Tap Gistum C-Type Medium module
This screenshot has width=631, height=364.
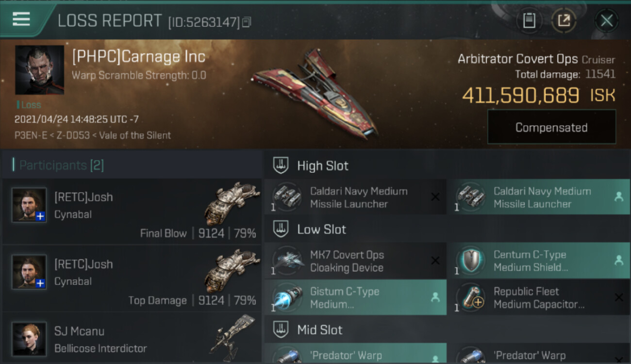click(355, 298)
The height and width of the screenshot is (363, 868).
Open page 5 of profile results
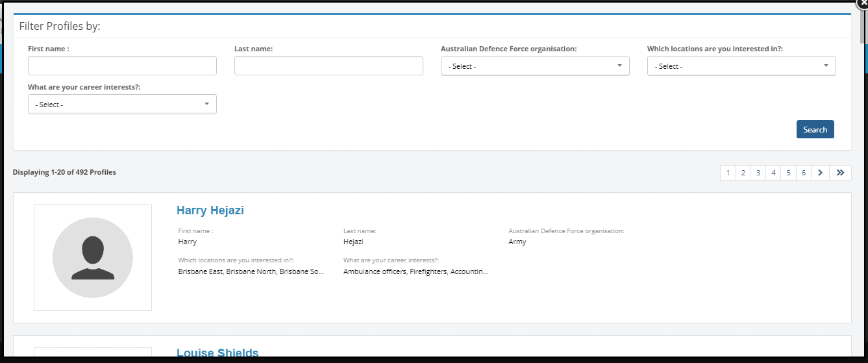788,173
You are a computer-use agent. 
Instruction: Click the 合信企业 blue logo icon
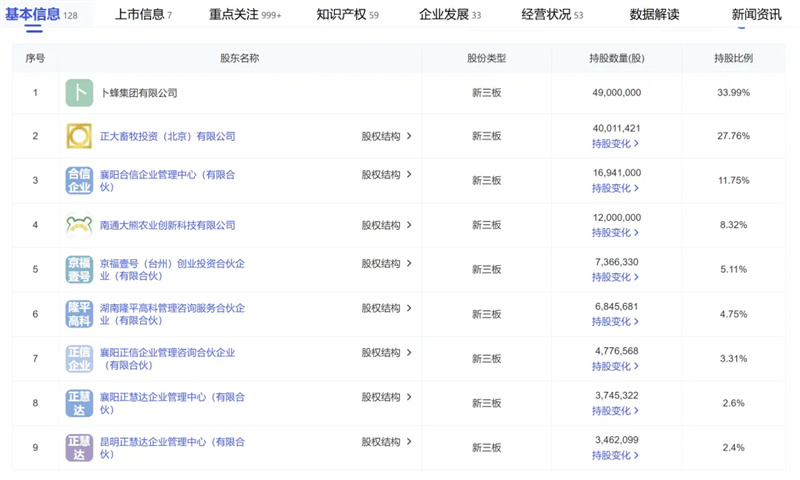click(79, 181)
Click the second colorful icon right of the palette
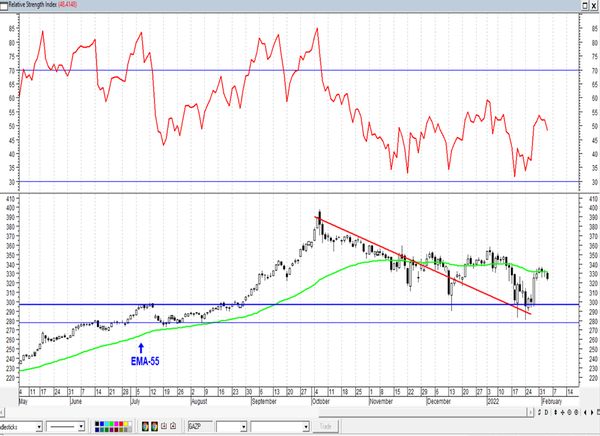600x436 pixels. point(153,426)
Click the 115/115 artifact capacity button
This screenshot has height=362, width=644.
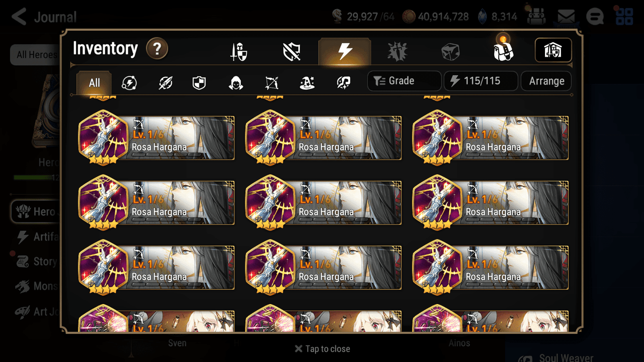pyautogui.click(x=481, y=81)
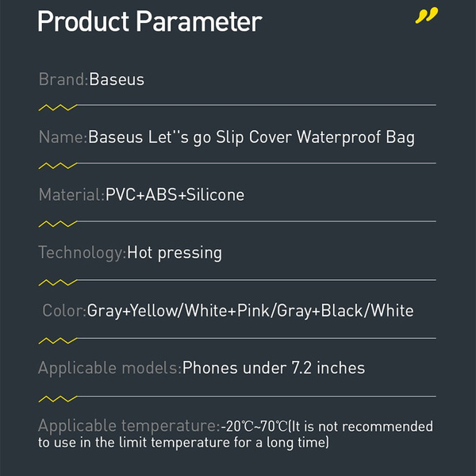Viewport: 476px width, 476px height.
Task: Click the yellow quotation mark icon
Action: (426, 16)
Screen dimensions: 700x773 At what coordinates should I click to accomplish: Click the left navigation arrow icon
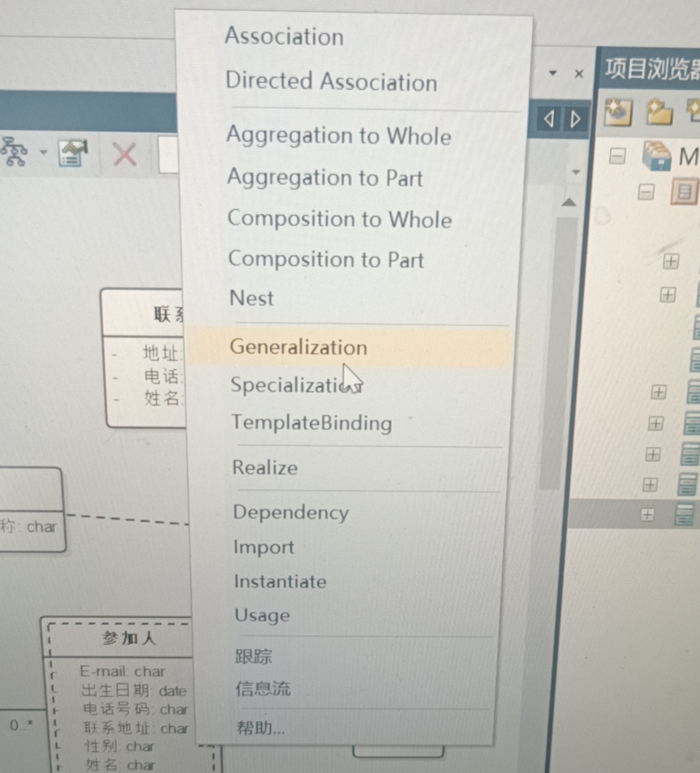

==

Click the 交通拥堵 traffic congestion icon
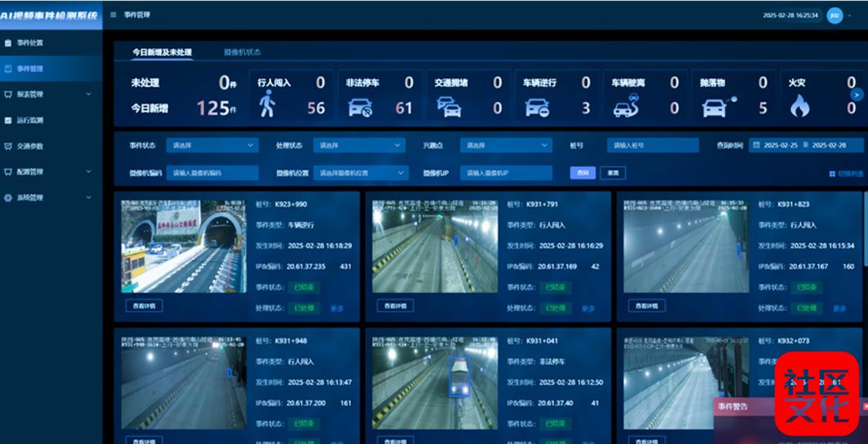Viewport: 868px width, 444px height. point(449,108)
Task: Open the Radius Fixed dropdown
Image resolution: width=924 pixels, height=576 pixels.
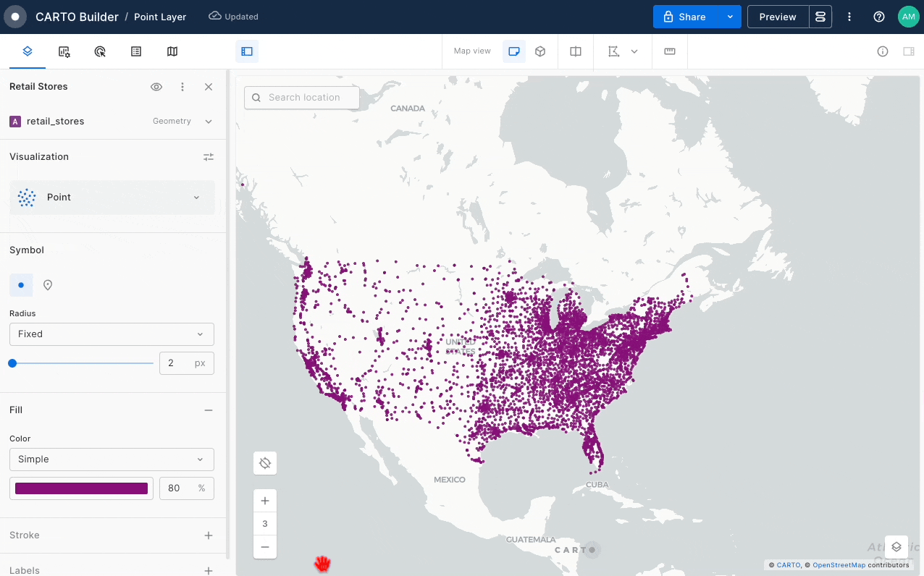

TASK STATEMENT: Give back, exactly and without pictures, the stretch of the records above from the line containing "Click the 交通拥堵 traffic congestion icon" through the line containing "Image resolution: width=924", with both end lines included.

COMPLETED EXERCISE:
Click the 交通拥堵 traffic congestion icon
Viewport: 868px width, 444px height. point(449,108)
Task: Open the Radius Fixed dropdown
Image resolution: width=924 pixels, height=576 pixels.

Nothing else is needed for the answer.